Repair of DNA double-strand breaks in mitochondria: Implications in mitochondrial genome maintenance

Abstract

Mitochondrial DNA (mtDNA) is frequently exposed to oxidative damage compared to nuclear DNA. mtDNA deletions are associated with mitochondrial disorders. Deletions identified in humans are flanked by short direct repeats; however, mechanism of DNA rearrangements is yet to be elucidated. Besides maintenance of genomic stability in mitochondria is poorly understood.  Here, we investigate the mechanisms of DSB repair in mitochondria. While classical-NHEJ was undetectable, microhomology mediated endjoining (MMEJ) efficiently repaired DSBs in mitochondria. Immunoblotting, immunoprecipitation and other assays suggest the involvement of CtIP, FEN1, MRE11 and PARP1 in mitochondrial MMEJ. Knockdown experiments demonstrated that DNA LIGASE III, but not LIGASE IV or LIGASE I, is primarily responsible for final sealing of DSBs during mitochondrial MMEJ. These observations highlight the central role of MMEJ and its functions in deletions and in many human mitochondrial disorders.

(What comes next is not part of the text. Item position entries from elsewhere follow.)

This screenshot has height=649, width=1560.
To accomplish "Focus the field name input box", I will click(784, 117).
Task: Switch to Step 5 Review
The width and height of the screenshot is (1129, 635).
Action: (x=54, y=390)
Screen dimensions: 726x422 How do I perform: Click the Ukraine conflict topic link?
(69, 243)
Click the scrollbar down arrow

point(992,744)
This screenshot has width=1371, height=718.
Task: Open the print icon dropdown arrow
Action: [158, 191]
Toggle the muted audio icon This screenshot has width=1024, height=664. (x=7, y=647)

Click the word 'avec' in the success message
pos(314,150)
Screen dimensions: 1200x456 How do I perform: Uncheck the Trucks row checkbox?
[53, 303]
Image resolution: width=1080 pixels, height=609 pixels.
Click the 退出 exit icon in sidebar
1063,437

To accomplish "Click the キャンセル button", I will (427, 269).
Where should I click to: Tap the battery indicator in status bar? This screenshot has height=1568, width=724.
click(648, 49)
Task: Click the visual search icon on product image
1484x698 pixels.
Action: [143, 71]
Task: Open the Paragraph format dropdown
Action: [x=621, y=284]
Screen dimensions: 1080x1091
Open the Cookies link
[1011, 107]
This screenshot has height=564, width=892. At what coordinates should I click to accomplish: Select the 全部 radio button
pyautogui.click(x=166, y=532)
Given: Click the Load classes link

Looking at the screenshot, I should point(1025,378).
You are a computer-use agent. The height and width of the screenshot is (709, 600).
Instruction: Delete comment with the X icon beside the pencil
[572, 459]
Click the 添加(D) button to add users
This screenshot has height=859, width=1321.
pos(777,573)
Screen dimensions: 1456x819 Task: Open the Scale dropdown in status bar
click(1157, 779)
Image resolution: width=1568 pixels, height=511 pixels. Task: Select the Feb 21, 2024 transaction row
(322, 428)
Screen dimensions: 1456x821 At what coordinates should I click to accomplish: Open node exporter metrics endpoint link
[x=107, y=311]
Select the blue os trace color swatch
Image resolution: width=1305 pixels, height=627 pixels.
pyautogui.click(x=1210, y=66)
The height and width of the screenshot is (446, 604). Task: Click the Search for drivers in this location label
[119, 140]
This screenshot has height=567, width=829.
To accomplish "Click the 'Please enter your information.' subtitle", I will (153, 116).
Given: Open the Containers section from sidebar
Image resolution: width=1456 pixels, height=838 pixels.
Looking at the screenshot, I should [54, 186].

Further, we show that HR mediated repair is more efficient in mitochondria of testes as compared to brain, kidney and spleen. Interestingly, sequence analyses revealed a predominant reciprocal exchange mechanism, while 35% consisted of gene conversion. Colocalization and immunoblotting studies revealed the role of MRN complex in HR mediated repair in mitochondria. These observations highlight the importance of HR in mitochondrial genome maintenance.